[[ SUPPLIED ENTRIES open ]]

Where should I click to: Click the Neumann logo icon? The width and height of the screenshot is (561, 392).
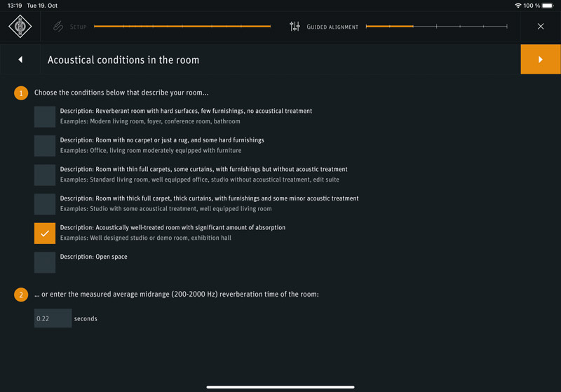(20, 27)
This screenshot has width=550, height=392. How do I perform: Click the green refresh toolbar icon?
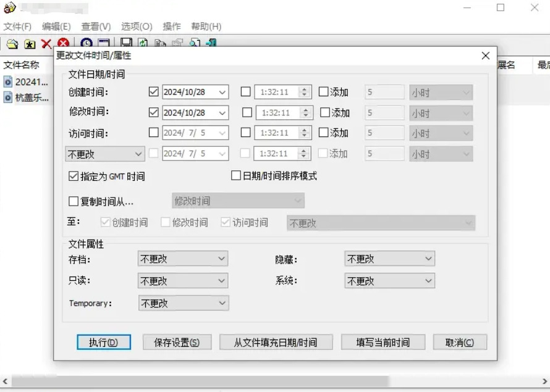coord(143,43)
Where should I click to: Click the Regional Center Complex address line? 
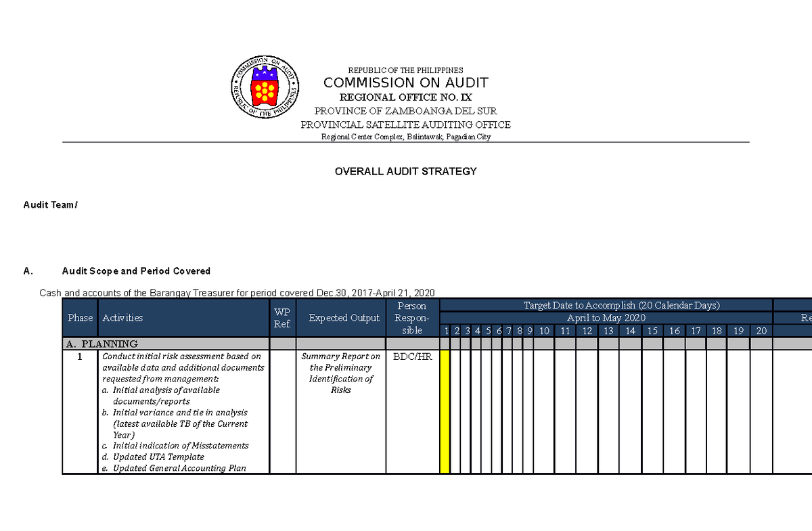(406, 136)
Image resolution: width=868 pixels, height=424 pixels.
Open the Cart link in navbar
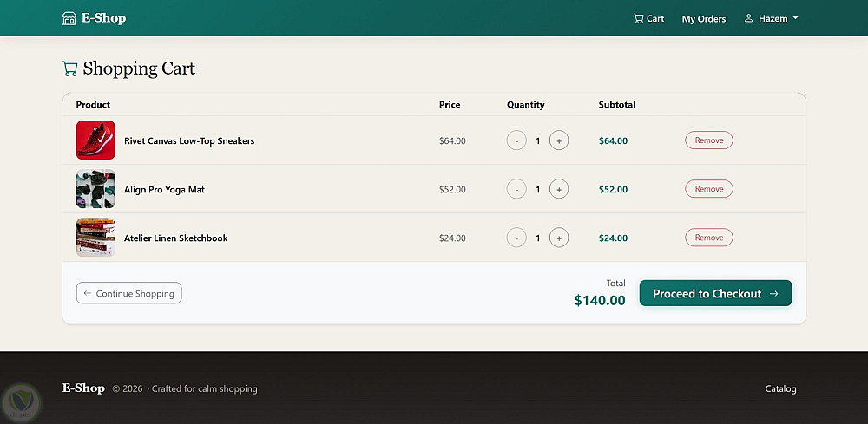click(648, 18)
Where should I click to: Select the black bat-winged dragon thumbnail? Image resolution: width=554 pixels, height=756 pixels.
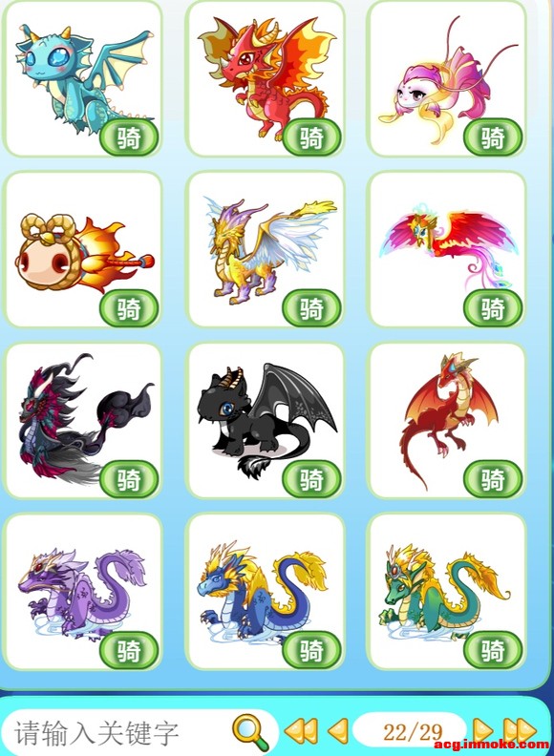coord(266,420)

[[ SUPPLIED ENTRIES closed ]]
[[ SUPPLIED ENTRIES open ]]

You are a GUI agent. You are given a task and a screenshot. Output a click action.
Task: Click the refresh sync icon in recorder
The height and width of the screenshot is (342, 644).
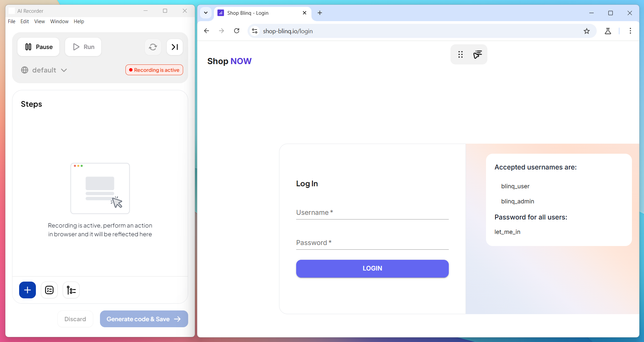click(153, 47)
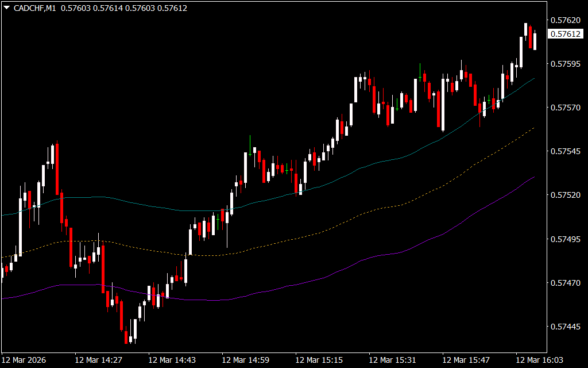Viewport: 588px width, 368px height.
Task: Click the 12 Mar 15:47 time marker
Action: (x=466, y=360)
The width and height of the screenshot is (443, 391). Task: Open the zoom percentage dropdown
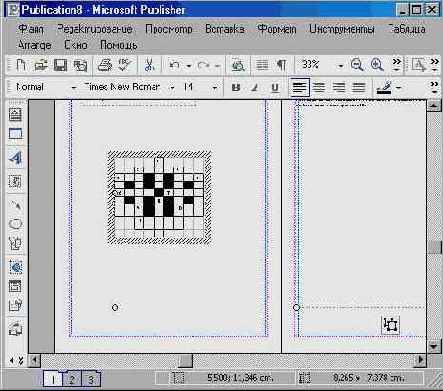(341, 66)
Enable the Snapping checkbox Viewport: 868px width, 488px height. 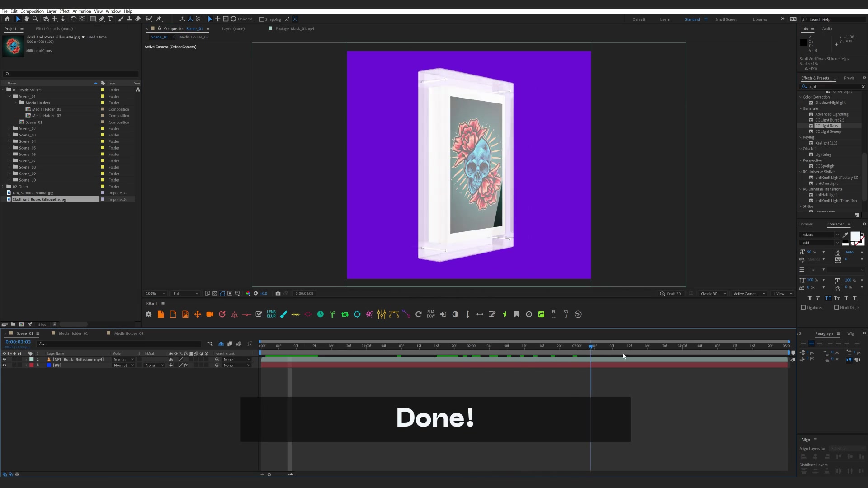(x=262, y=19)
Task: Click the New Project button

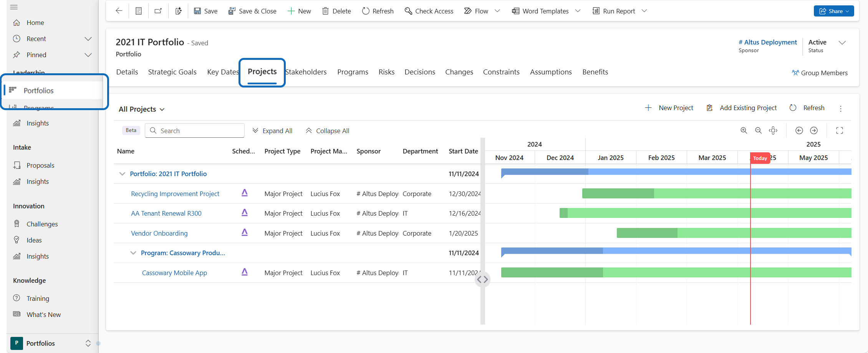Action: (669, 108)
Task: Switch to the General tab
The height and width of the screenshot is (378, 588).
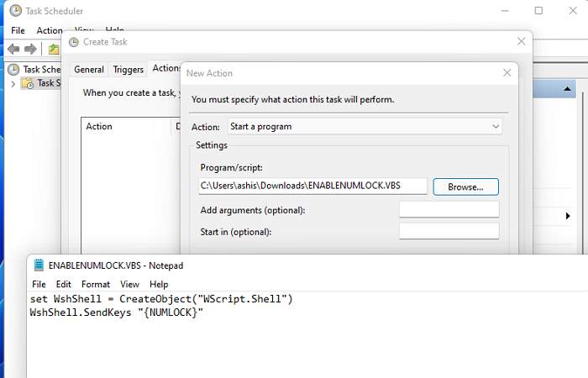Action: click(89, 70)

[[ SUPPLIED ENTRIES closed ]]
[[ SUPPLIED ENTRIES open ]]

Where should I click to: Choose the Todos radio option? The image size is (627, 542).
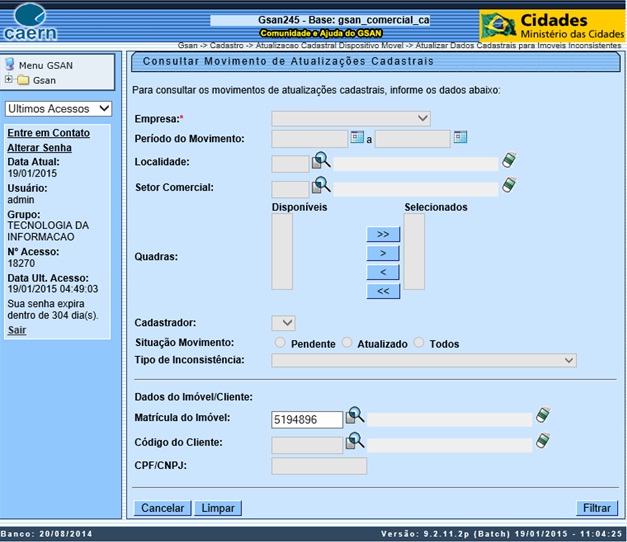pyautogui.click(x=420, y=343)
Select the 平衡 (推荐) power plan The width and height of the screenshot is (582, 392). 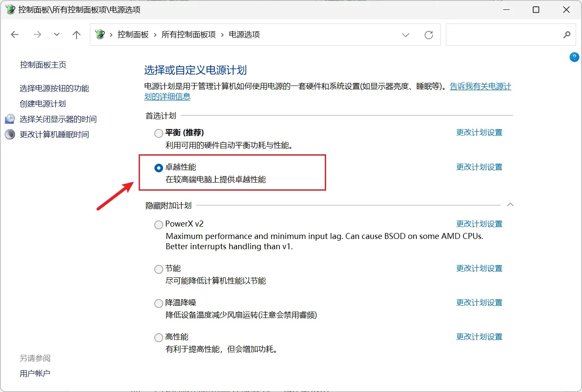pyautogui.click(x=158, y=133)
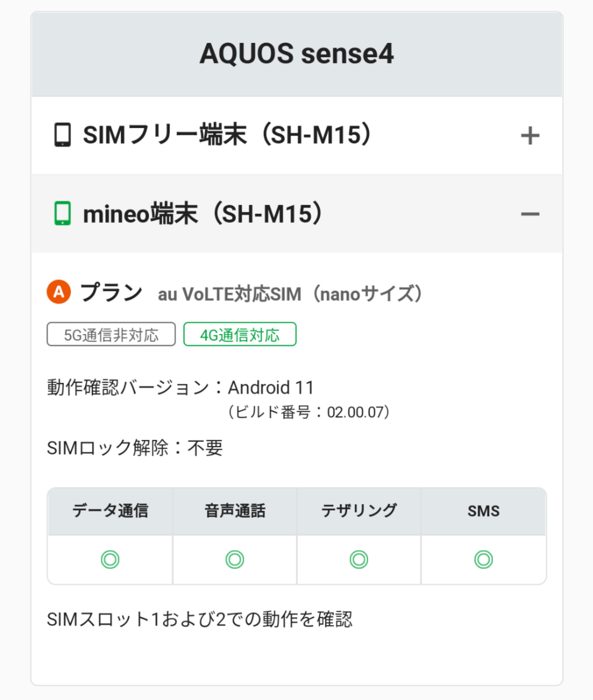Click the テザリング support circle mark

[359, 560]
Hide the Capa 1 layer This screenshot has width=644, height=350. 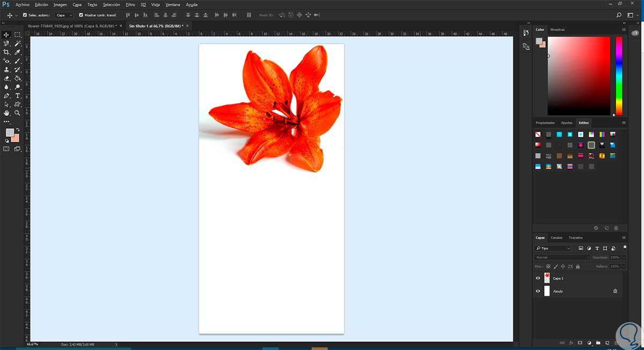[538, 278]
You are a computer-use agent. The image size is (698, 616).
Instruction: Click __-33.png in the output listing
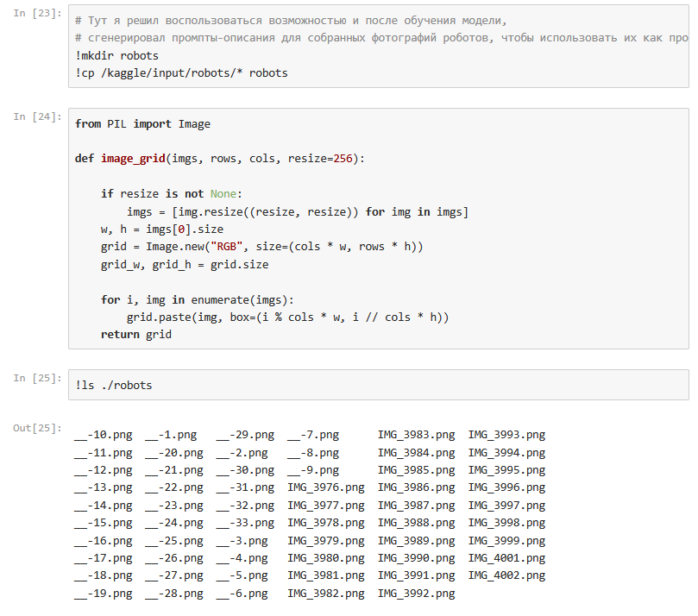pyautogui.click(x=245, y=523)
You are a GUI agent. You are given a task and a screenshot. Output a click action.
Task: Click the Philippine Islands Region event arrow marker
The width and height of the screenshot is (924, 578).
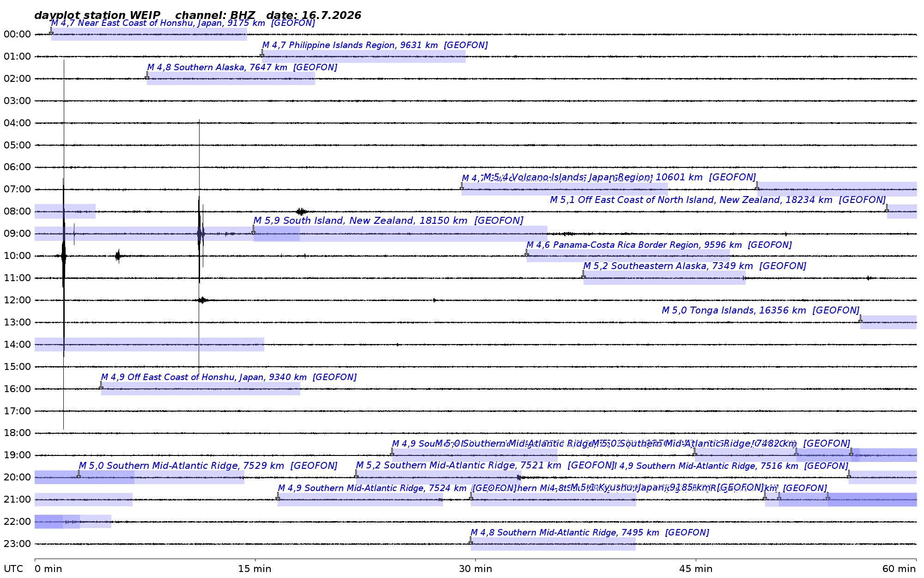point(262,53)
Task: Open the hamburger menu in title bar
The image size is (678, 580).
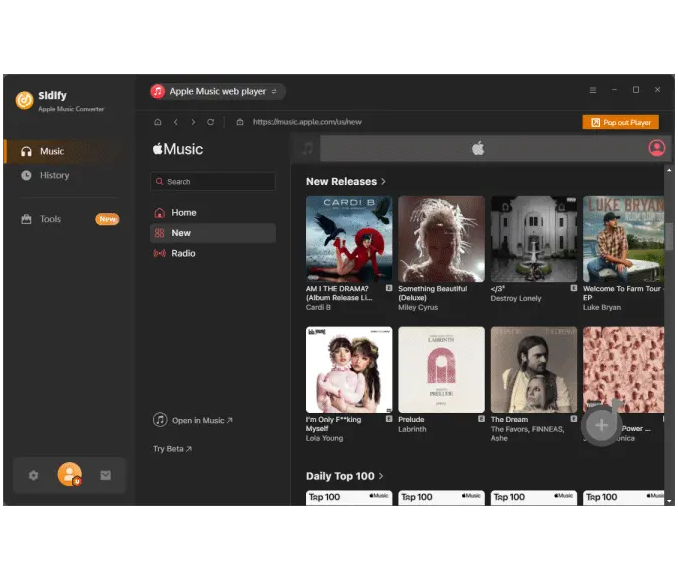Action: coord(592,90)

[[ SUPPLIED ENTRIES closed ]]

■ **EXERCISE AIM**: Skipping the pictures, print the lines in the listing above exactly as written, starting at the line with "Where should I click to: Click the Neumann" and ending at the line with "Image resolution: width=868", both included.

■ **SOLUTION FOR THIS EXERCISE**:
Where should I click to: Click the Neumann logo icon? The width and height of the screenshot is (561, 392).
(20, 27)
This screenshot has width=550, height=392. How do I perform: Click the green refresh toolbar icon?
coord(143,43)
Where should I click to: Click the Regional Center Complex address line? 
(406, 136)
Image resolution: width=868 pixels, height=424 pixels.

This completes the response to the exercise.